As desinências nominais em língua portuguesa são tradicionalmente definidas como morfemas flexionais que designam, mostram, revelam duas categorias para um nome (substantivo, adjetivo, pronome, artigo ou numeral): o gênero (masculino e feminino) ou o número (singular e plural).
A desinência se distingue do afixo (prefixo e sufixo) por
ser este um elemento que promove uma nova palavra, enquanto aquela não permite
a criação de uma nova palavra, mas apenas sua variação.
Assim, gato e gata são a mesma palavra com
gêneros diferentes. Já gato e gatinho são considerados palavras
diferentes.
Dessa forma, a expressão bastante difundida “concordo em
gênero, número e grau” é, estruturalmente, ilógica, uma vez que a flexão (de
gênero e de número) está ligada à concordância; o grau, por sua vez, liga-se à
estilística e à semântica. Também é inapropriado dizer que uma palavra pode
variar em gênero, número e grau, pois, como dito, variação ocorre na flexão; na
derivação ocorre formação.
Porém, há algumas controvérsias. Se levarmos em conta que a
desinência não promove o surgimento de uma nova palavra mas sua variação,
afirmaremos, então, não haver mudança semanticamente significativa ao
substituirmos uma desinência masculina por uma feminina.
Ao observarmos mais atentamente o par de substantivos
gato/gata, notamos uma diferença que vai além do gênero. Ao mesmo tempo em que
há a designação da espécie macho e da espécie fêmea de um tipo de felino, a
forma gato também expressa o grupo total (machos e fêmeas) dessa espécie do
gênero Felis; não é o caso de gata, que só representa o animal feminino.

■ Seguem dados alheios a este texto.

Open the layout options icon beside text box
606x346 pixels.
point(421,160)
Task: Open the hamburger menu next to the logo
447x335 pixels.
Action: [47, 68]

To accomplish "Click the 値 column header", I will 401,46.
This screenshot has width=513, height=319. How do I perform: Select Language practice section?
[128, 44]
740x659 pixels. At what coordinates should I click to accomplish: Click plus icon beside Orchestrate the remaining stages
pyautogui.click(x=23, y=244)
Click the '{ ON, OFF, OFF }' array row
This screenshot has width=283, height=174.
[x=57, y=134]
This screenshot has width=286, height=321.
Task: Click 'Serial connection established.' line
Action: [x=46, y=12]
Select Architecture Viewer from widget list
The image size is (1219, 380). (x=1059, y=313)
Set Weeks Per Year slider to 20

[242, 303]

Devido a isso, alguns autores sugerem não haver desinência
de gênero em substantivos, apenas em adjetivos, numerais, pronomes, artigos. O
que haveria nos substantivos, para esses autores, seria a mudança da vogal
temática ou até mesmo a inserção de um sufixo.
Observe, como exemplo, a canção História de uma gata, de Chico Buarque:
A canção conta a história de uma gata criada em um
apartamento confortável e com uma vida cheia de mimos e tratos, mas que se
sentia solitária e entediada.
Um dia ela se encantou pelos gatos que cantavam na rua,
felizes, e resolveu se juntar a eles. Por causa disso, foi expulsa de casa e
perdeu as regalias que tinha. Contudo ela não se arrependeu, pois descobriu a
alegria de ser uma gata livre.
Observe que na canção há oposições iniciais entre gata X
gatos; apartamento X rua; prisão X liberdade. A gata (gênero feminino) é assim
chamada quando individualizada. Contudo, quando passa a pertencer ao grupo dos
felinos da rua, passa a se nomear gato (mas no plural) por pertencer a um
agrupamento de felinos, ou seja, uma representação do total desses seres. O
grupo é usado em sua forma masculina (gatos).

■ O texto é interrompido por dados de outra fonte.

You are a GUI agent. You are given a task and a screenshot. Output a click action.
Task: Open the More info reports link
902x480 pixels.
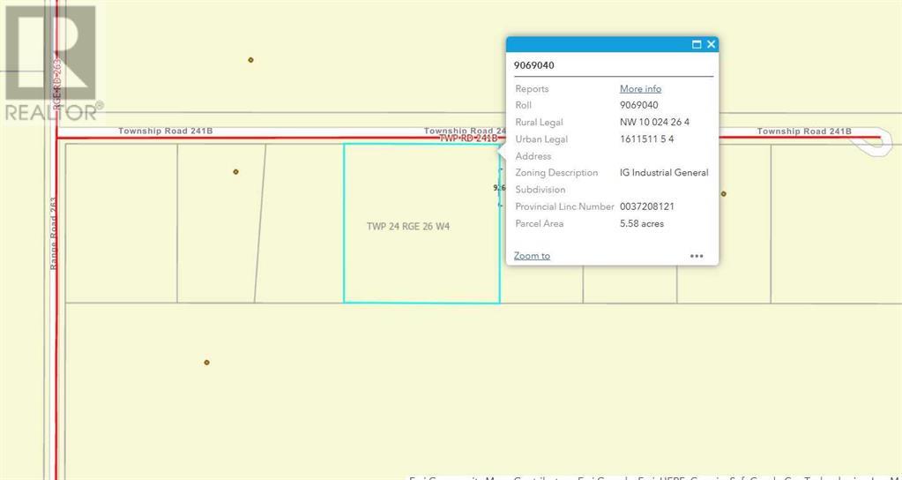click(x=640, y=89)
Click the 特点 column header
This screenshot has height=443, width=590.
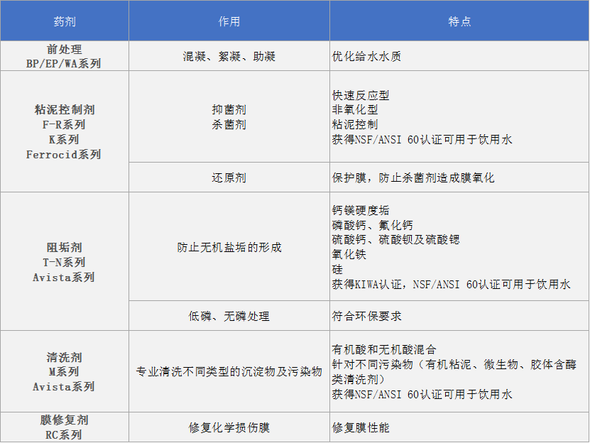click(459, 21)
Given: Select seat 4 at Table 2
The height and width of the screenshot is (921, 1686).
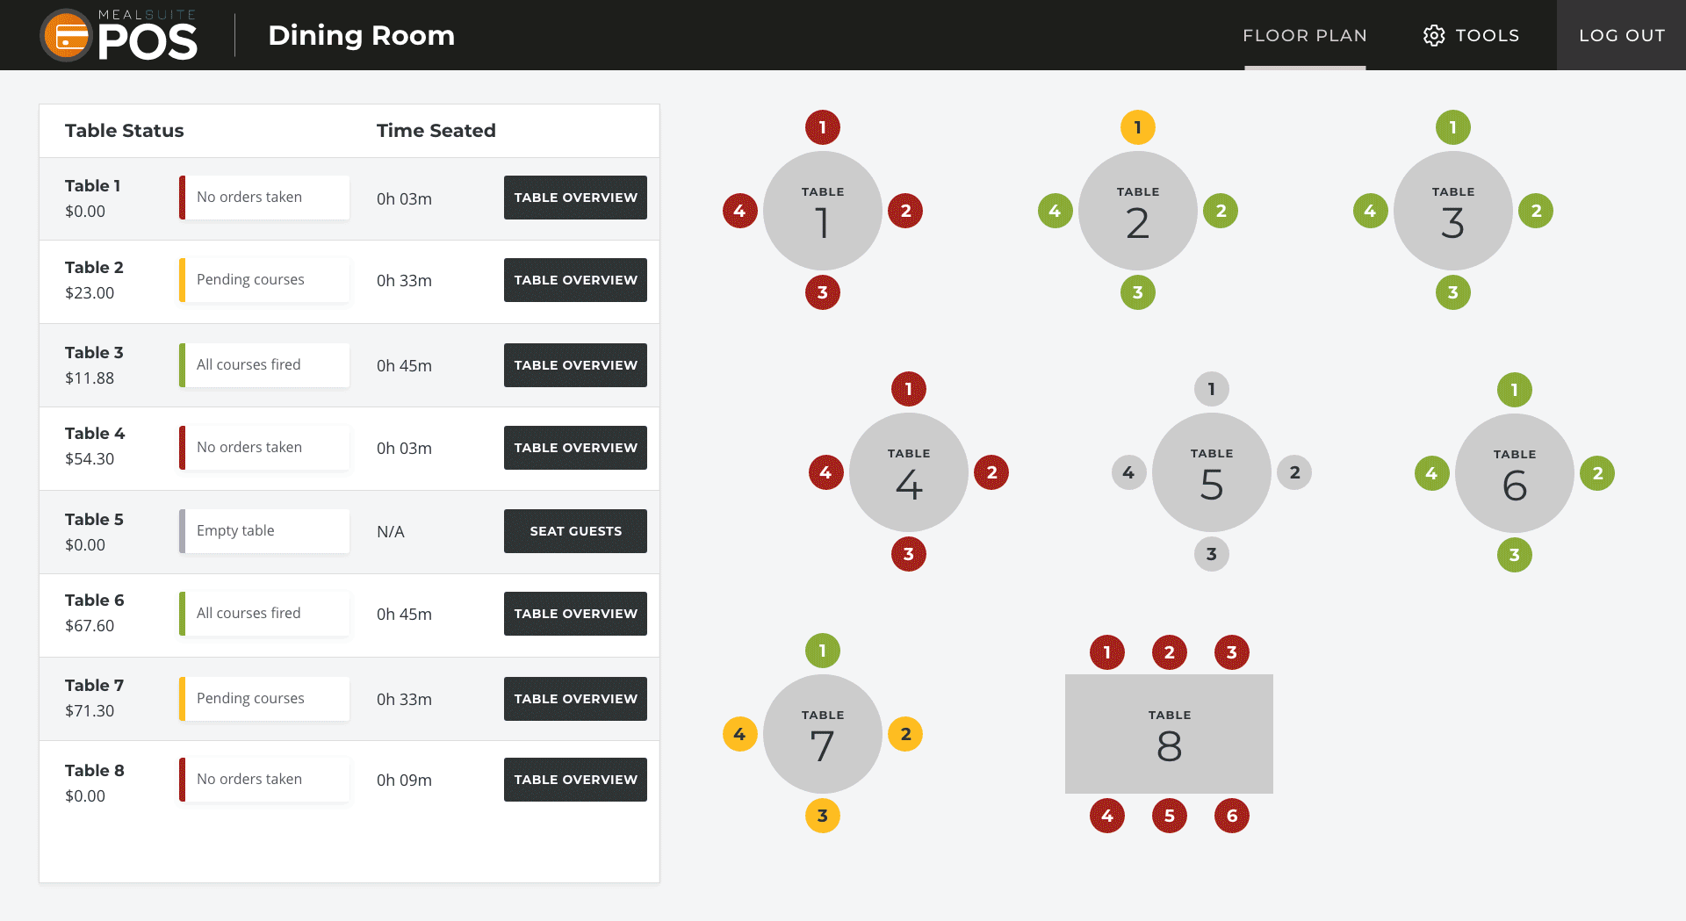Looking at the screenshot, I should [1055, 211].
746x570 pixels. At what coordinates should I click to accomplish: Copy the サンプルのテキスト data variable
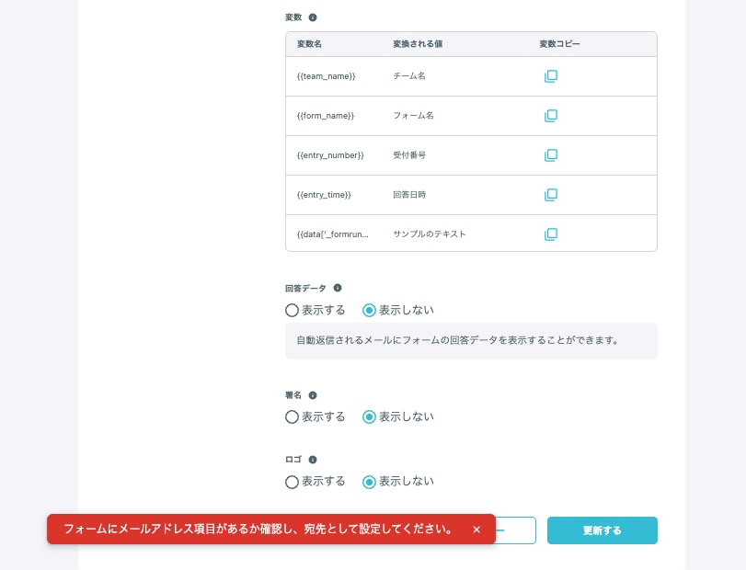click(x=550, y=234)
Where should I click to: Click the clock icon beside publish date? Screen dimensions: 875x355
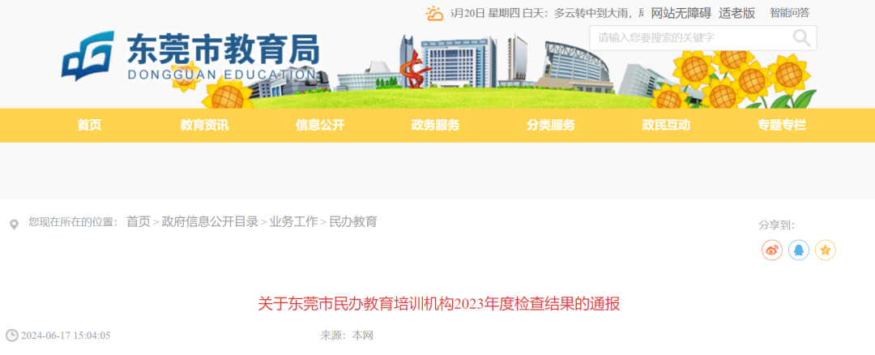pos(11,336)
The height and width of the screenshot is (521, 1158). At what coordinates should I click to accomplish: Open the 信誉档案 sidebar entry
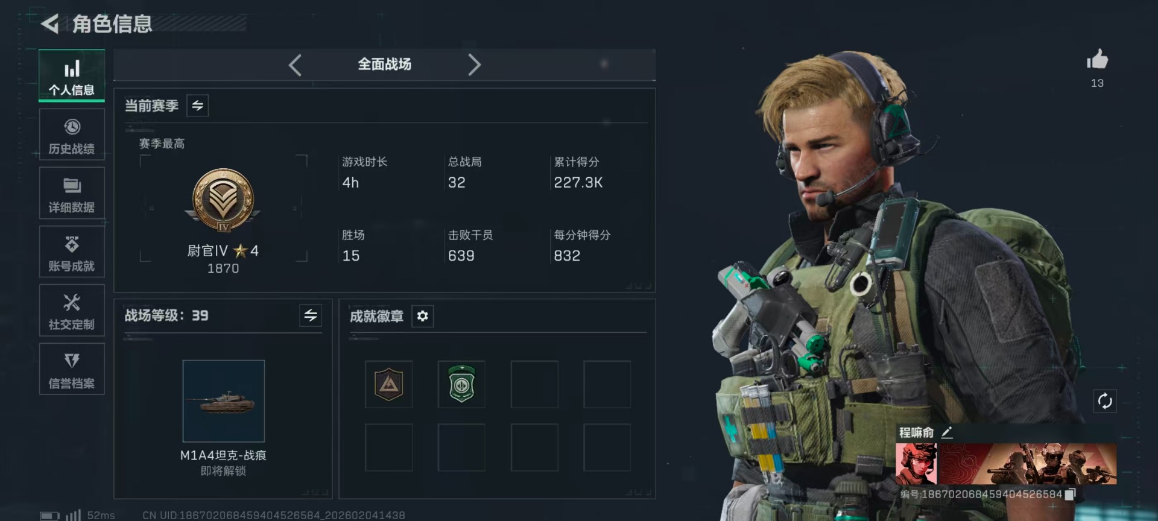pyautogui.click(x=72, y=369)
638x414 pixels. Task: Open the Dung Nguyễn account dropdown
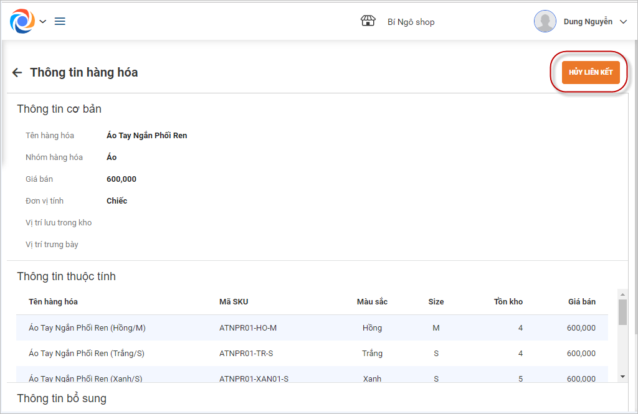(x=623, y=22)
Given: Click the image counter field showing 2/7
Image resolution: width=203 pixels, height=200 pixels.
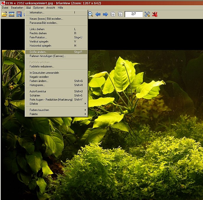Looking at the screenshot, I should (x=133, y=14).
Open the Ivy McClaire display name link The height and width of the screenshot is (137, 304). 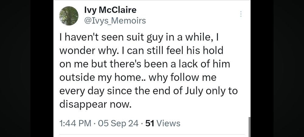tap(106, 10)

O professor José Pereira da Silva, no artigo A
inexistência da flexão de gênero nos substantivos da língua portuguesa,
defende que em gato/gata há um sufixo e não uma desinência. Esta se encontra em
adjetivos, por exemplo, pois serve para manter a concordância: gato bonito /
gata bonita. É o adjetivo que concorda com o substantivo, não o oposto.

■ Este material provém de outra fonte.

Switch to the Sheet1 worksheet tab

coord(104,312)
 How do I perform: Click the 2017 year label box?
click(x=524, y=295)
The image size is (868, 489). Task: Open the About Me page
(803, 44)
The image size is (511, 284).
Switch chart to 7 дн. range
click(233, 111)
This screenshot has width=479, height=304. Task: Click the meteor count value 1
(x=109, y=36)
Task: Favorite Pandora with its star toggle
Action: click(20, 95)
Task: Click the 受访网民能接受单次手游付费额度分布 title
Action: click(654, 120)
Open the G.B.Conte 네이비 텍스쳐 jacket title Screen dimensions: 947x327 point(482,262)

Além disso, em substantivos uniformes, não há alternância de
vogais. Quem continua a concordar é o adjetivo (e o artigo nestes casos): o
atleta rápido / a atleta rápida.
Outro fator que torna inconsistente a afirmação de ser a
desinência a responsável por indicar o gênero do substantivo é a existência de
pares que se opõem pelo acréscimo de um sufixo tradicional (conde/condessa) ou
por um morfema subtrativo (vilão/vilã).
Vemos, portanto, que, no campo da morfologia, várias são as
divergências. Há muito o que se analisar e pesquisar.